Dean Van Nguyen breaks down C Struggs' 'Why Not Hustle 2.'
By    June 6, 2018

Dean Van Nguyen only knows the good fight.

The backdrop of C.Struggs’s stark new mixtape could barely be more distressing. Why Not Hustle 2 dropped April 20, while the Dallas rapper lay in a medically induced coma after suffering kidney failure. This terrible complication came just a few months after Struggs was diagnosed with a rare form of head and neck cancer. For three-and-a-half weeks he remained unconscious as loved ones updated his social media page for fans. Refreshing each feed, I hoped for the best but feared the worst. The artist who a couple years ago recorded “Go To Jesus,” a meditation on death and religion that put my soul in the freezer, was staring mortality in its glassy eyes. Thankfully, Struggs has returned and continues to fight the good fight.

Intensifying the pain of Struggs’ struggle for those 25 brutal days was the quality of a mixtape that so easily could have been his swansong. Why Not Hustle 2 chronicles what has long been a holy truth: this is one of the South’s most underrated right now. An emcee and lyricist in the tradition of UGK, Boosie and, particularly, Scarface (his next mixtape is even slated to be called Brad Jordan Jr), the Texan’s music is raw, spiritual, and slyly soulful.

Why Not Hustle 2 is the year’s most cutting blues album. Yet surprisingly, it finds bleakness not in the prospect of death, but in this doomed situation we call life itself. For Struggs, a 32-year-old whose spirit has already suffered the lacerations of growing up with a mother into drugs and losing the sight in one eye, existence is the real melee.

The tape rarely engages in mortality as directly as “Go To Jesus” (which appeared on the first Why Not Hustle). Instead, it finds Struggs poignantly reflecting on his life, his neighborhood, personal tragedy, and facing down cancer. On the opener and title track he admits spending days pondering his mistakes and his future over blunts before letting out a roar: “Fuck that cancer shit n***a, that shit ain’t stopping shit.” This shout of defiance is one of the few times the tape engages with disease. But then, what really else is there for him to say? Johnny Cash made record after record about facing death. Struggs has too much on his plate for it even to top of his list of stress triggers. The rest of the track sees him mourn fallen comrades, decry the trappings of the American system, and worry about authorities tapping his phone.

The most crucial cut might be “I Can Feel It,” and not because the hook makes Phil Collins’ “In The Air Tonight” rap relevant again. Over synthesized introspection, Struggs spins a tale of roaches and rats, drug deals for the next meal, and a rap career to nurture. “Label calling asking questions about health and more,” he spits. “Go take a visit to the slums, visit how we living.” Why Not Hustle 2 feels like a double shot of reality.
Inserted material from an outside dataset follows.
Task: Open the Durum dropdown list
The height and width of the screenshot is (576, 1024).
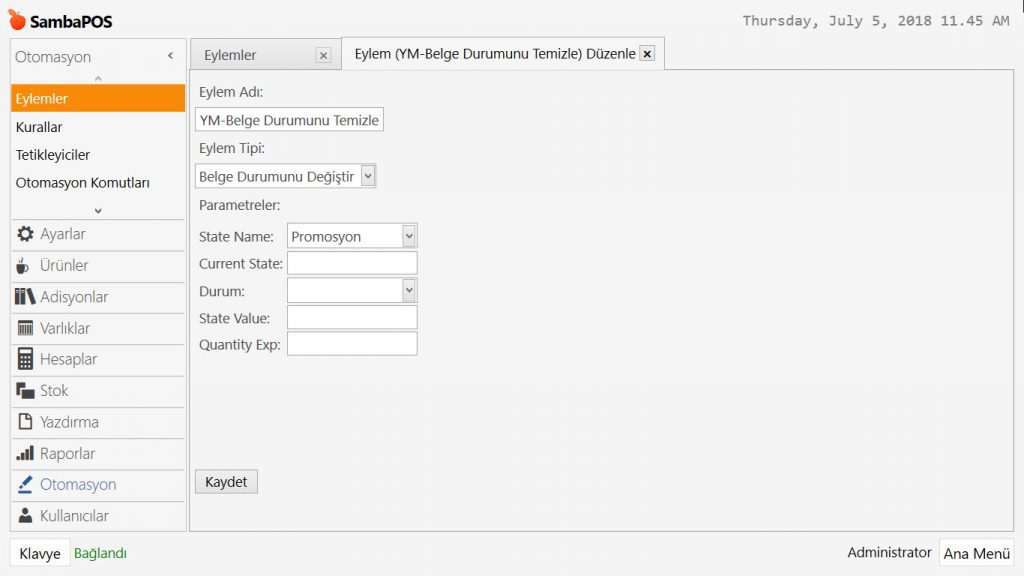Action: (x=408, y=290)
Backing up Struggs is dependable batch of Southern trap beats, with subtle but effective flickers of instrumentation–a grubby organ loop here, a sour synth whistle there. All 20 tracks might be snappin’ ‘n’ trappin’ jams, but most have their own distinct components.

Take “Tell Dez Nicca,” which rolls out a rapturous choir and the kind of piano chords that 2Pac would have loved to spit over. Or “Want Me Dead” and its huge chorus courtesy of Corn220. In another universe, you could picture a commercially sensible R&B star recruited and Struggs riding it all the way to the Billboard charts. With so many different looks, this is a mixtape that bumps front to back without any sense of inertia.

Really, though, Why Not Hustle 2 is an exercise in straight-up incredible rapping. Struggs’ cast-in-fire larynx could melt metal. He raps with the intensity of a man who believes he could crumble the concrete barriers in front of him with the power of his voice alone. He raps as though it has greater meaning than just the words he recites off the page. He spits like a legendary soul singers once used their voice—a direct line to his own personal idea of spiritualism.

It’s crazy to hear Struggs talk to Gutta TV about his cancer treatment last March, almost nonchalantly revealing the gravity of the diagnoses before quickly pushing it aside. He admits, too, that he’s resisted the urge to record more introspective songs so he can hit fans with the hardened street rap they’ve come to expect. Because that’s what the strong do, right? Most of us who’ve watched someone in their lives fight a disease will recognize that defiance. Yet there’s a deep humanity beneath the beats and inside the chest cavity of this bulky behemoth. Why Not Hustle 2 is a reminder that art is the best way of encapsulating life.